## [Data provided]
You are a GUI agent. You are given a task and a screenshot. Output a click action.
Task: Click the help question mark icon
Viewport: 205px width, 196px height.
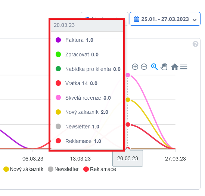click(x=195, y=44)
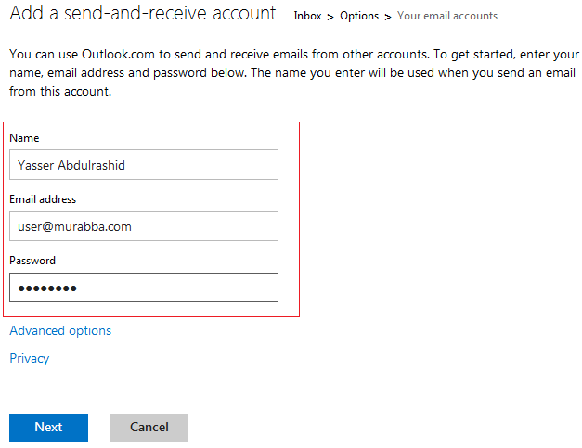Select the Your email accounts breadcrumb
Viewport: 582px width, 448px height.
tap(446, 16)
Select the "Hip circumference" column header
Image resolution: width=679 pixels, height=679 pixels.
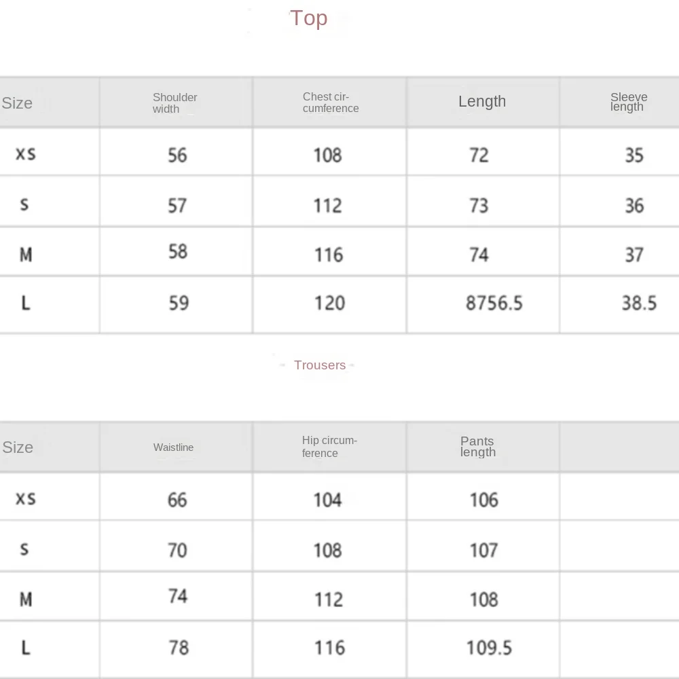[x=329, y=447]
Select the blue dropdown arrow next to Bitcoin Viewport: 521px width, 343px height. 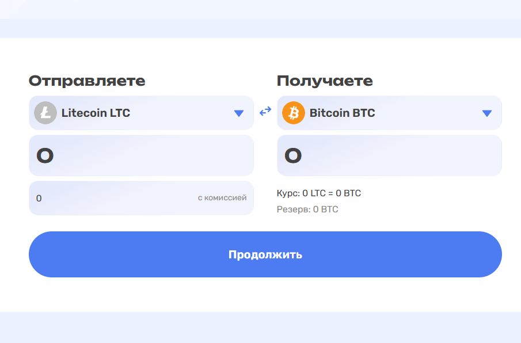coord(486,113)
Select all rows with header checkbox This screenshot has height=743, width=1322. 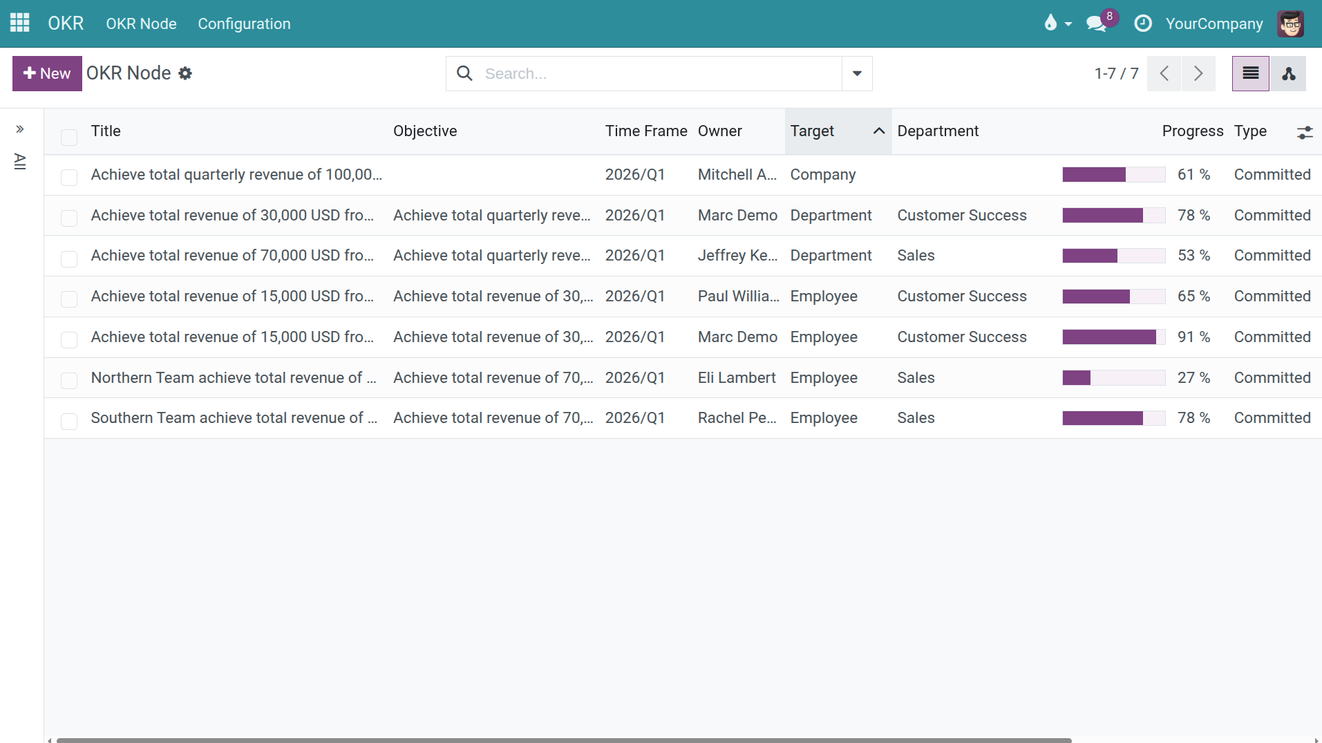click(69, 137)
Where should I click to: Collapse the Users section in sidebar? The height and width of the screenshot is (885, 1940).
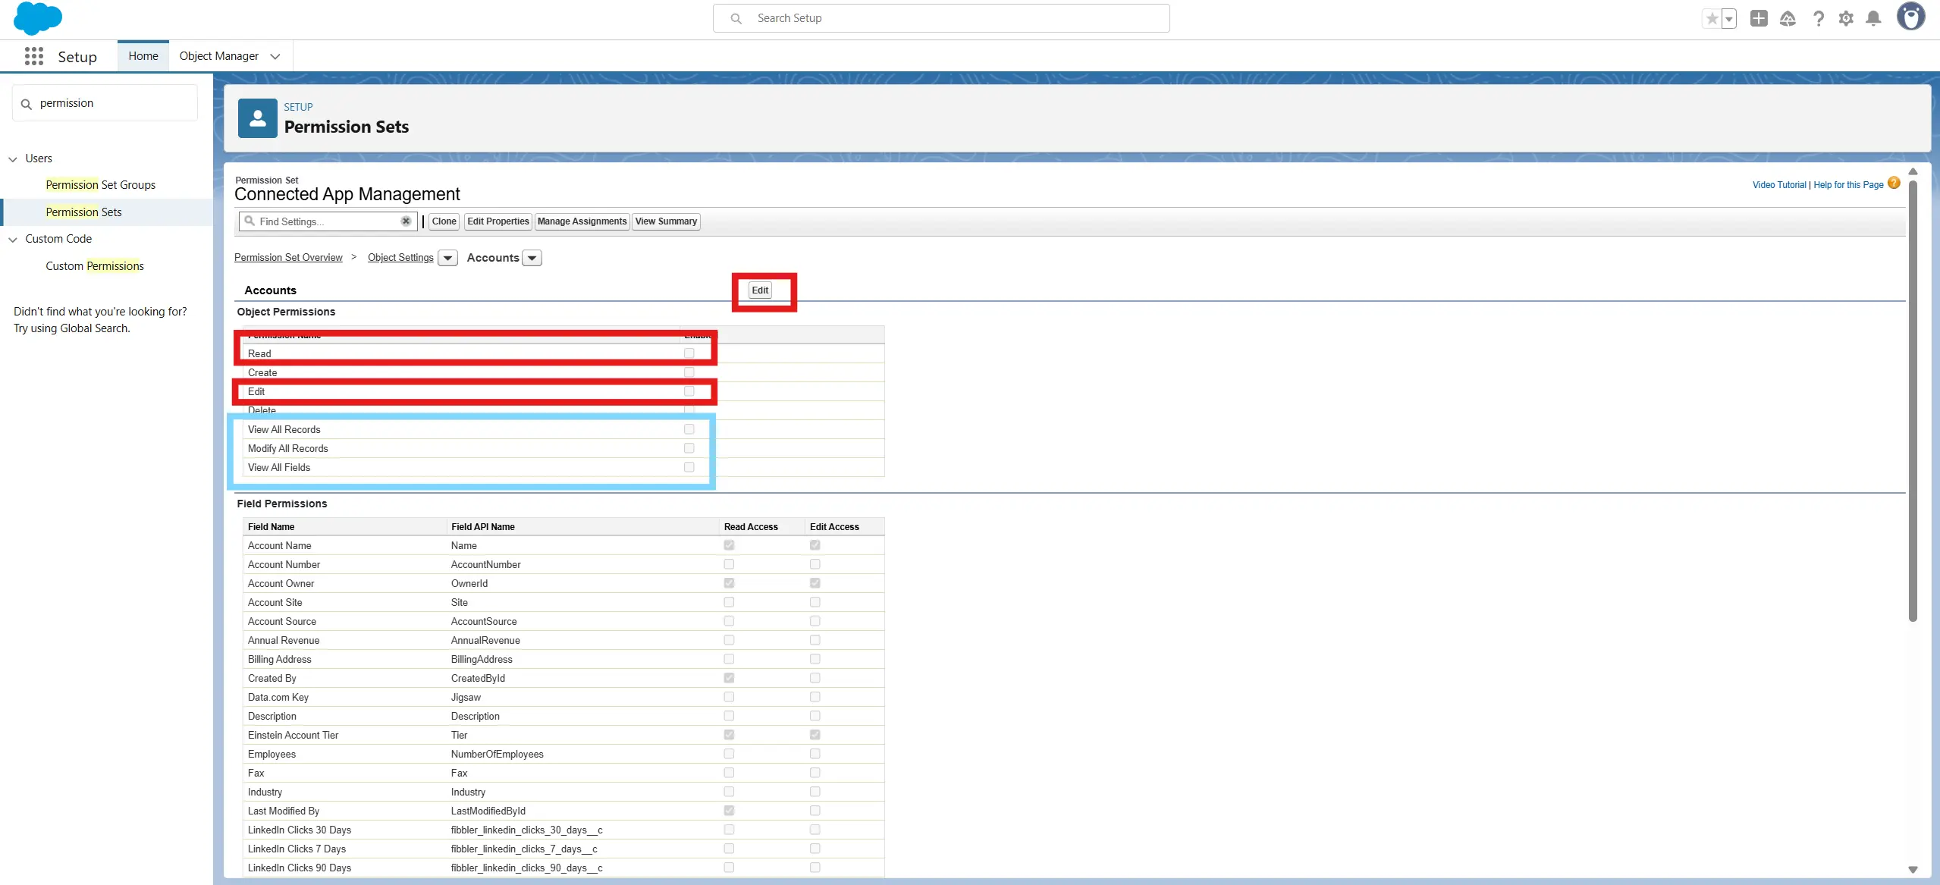point(13,158)
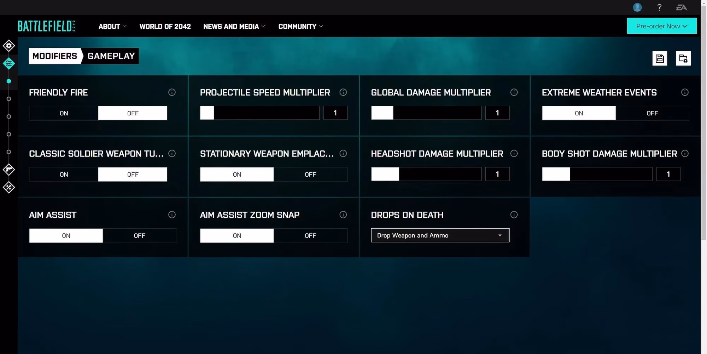Click the EA logo at top right
The width and height of the screenshot is (707, 354).
682,7
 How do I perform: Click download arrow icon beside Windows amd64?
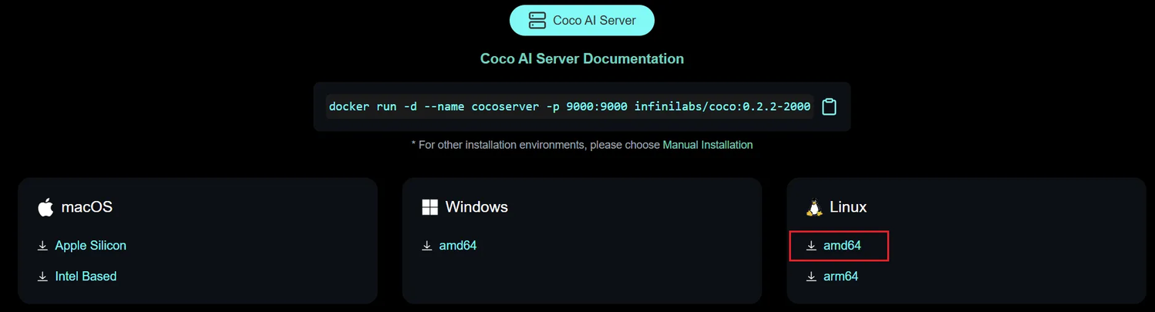pos(426,246)
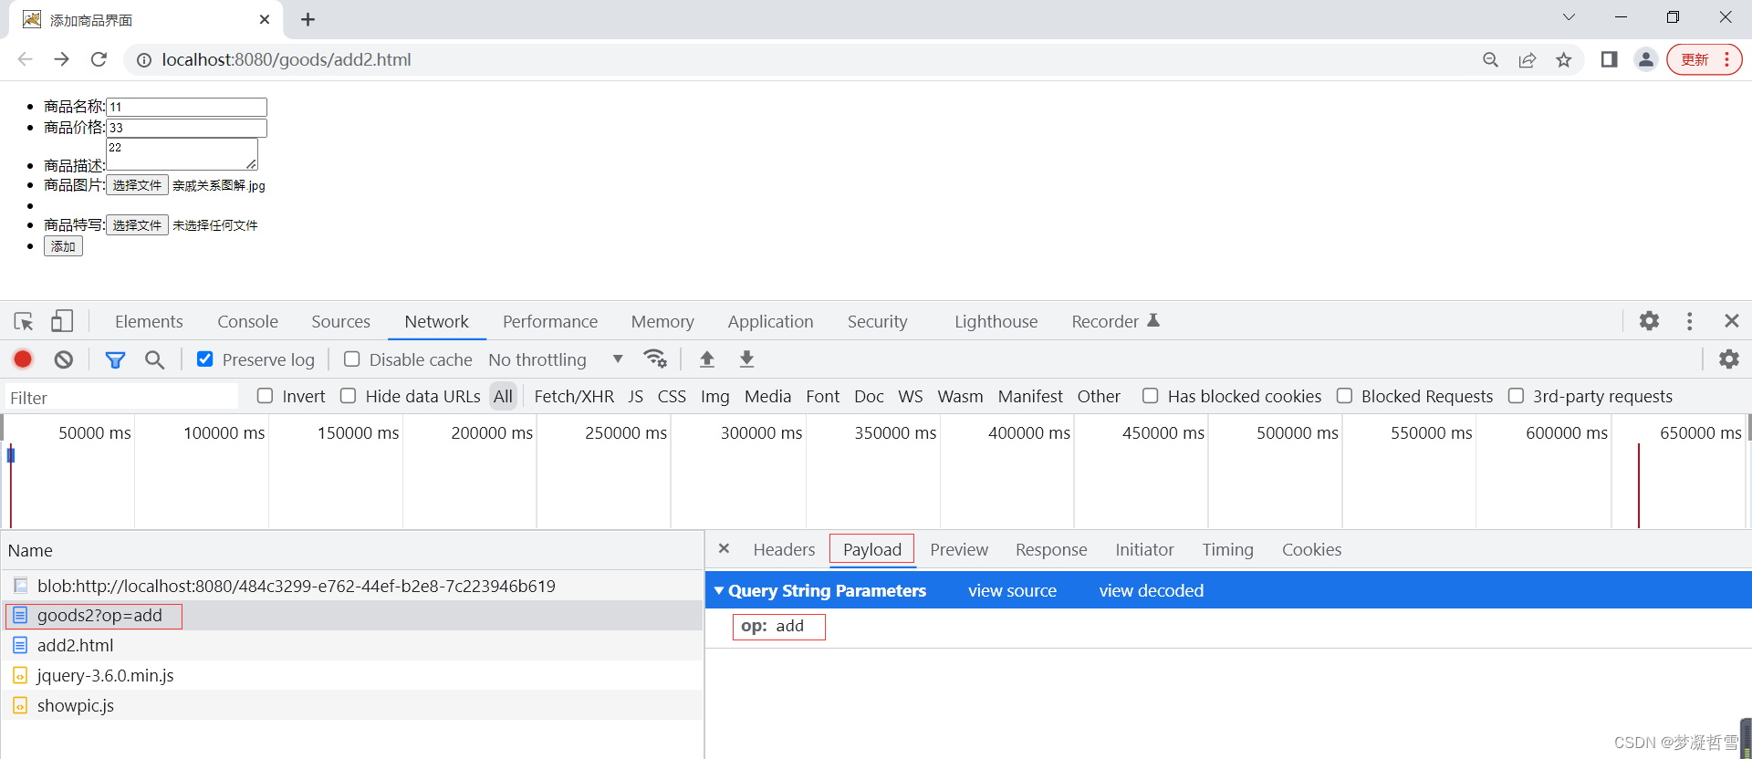The width and height of the screenshot is (1752, 759).
Task: Open DevTools customize three-dot menu
Action: (1689, 321)

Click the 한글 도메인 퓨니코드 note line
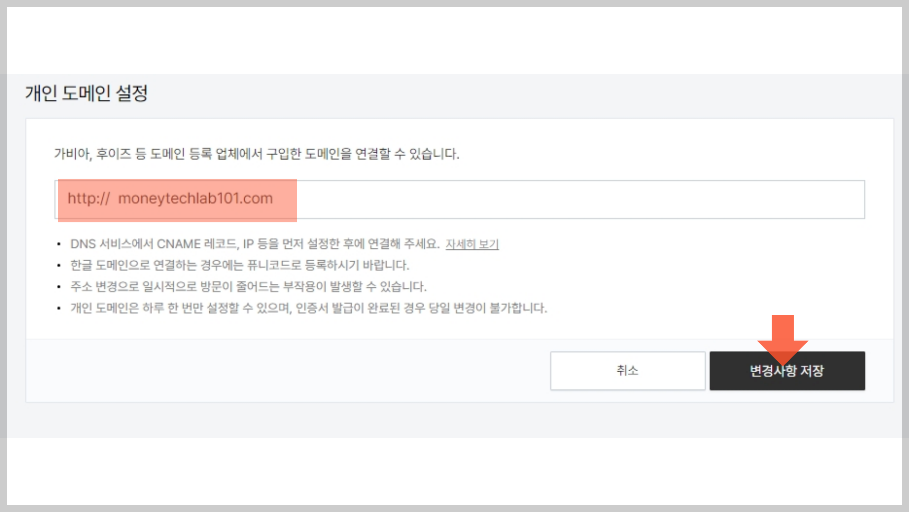point(240,265)
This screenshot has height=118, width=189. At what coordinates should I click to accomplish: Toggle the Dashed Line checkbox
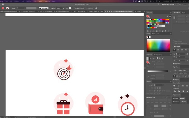pos(147,98)
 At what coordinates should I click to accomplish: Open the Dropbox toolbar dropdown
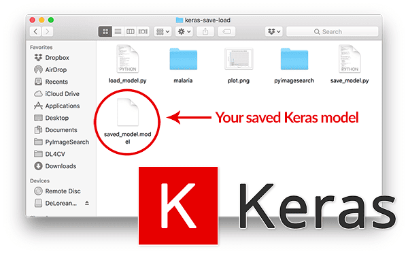coord(274,32)
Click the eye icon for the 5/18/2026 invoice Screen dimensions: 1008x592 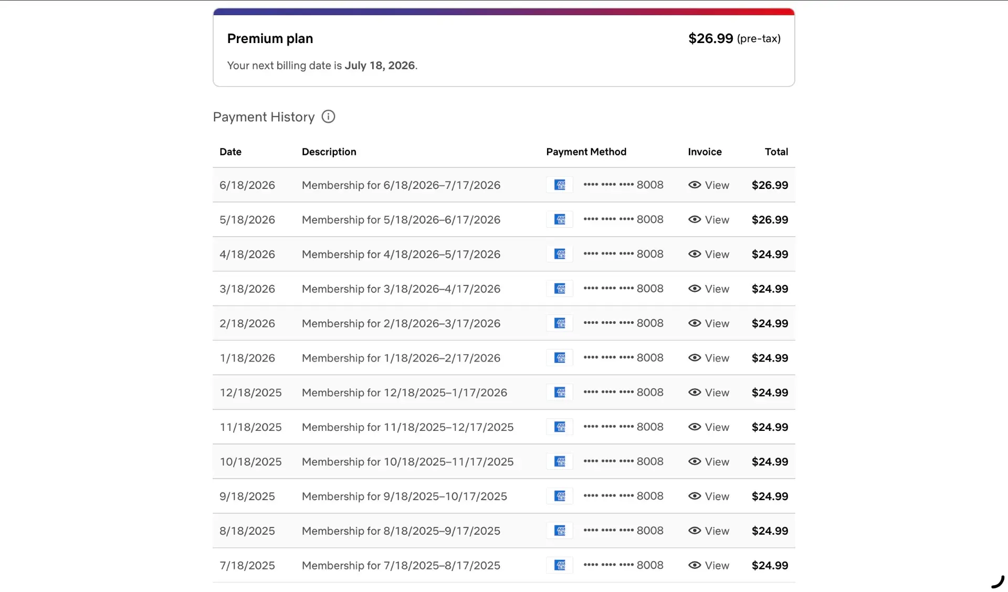pyautogui.click(x=695, y=219)
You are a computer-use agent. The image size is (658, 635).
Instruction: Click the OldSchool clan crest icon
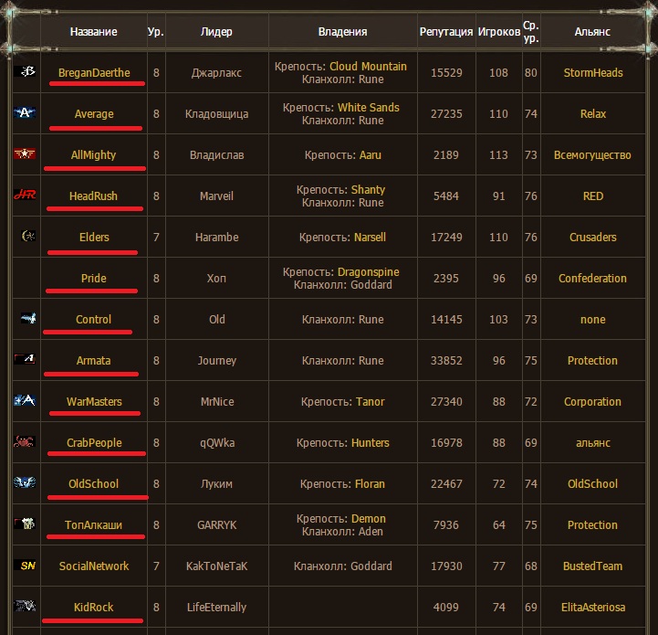[26, 483]
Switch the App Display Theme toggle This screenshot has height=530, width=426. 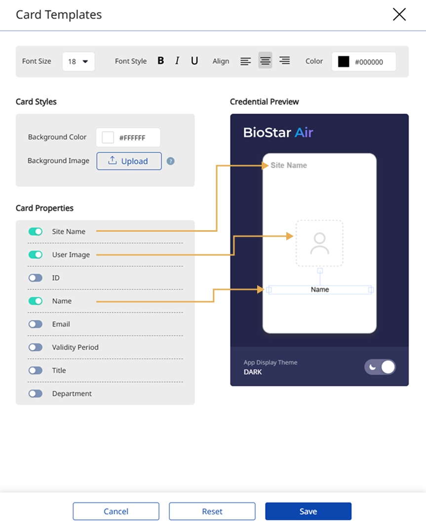point(380,367)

## [Work instructions]
Shift the rows from the line with "This screenshot has height=118, width=189." to the line with "coord(274,32)" by writing them out again, requests included, with 28 added to every coordinate in the answers. Leave the pictures out.

## [Exercise solution]
This screenshot has height=118, width=189. At what coordinates should I click to accomplish: Toggle the Dashed Line checkbox
pos(175,126)
 At what coordinates should I click to accomplish: Open the Dropbox toolbar dropdown
coord(302,60)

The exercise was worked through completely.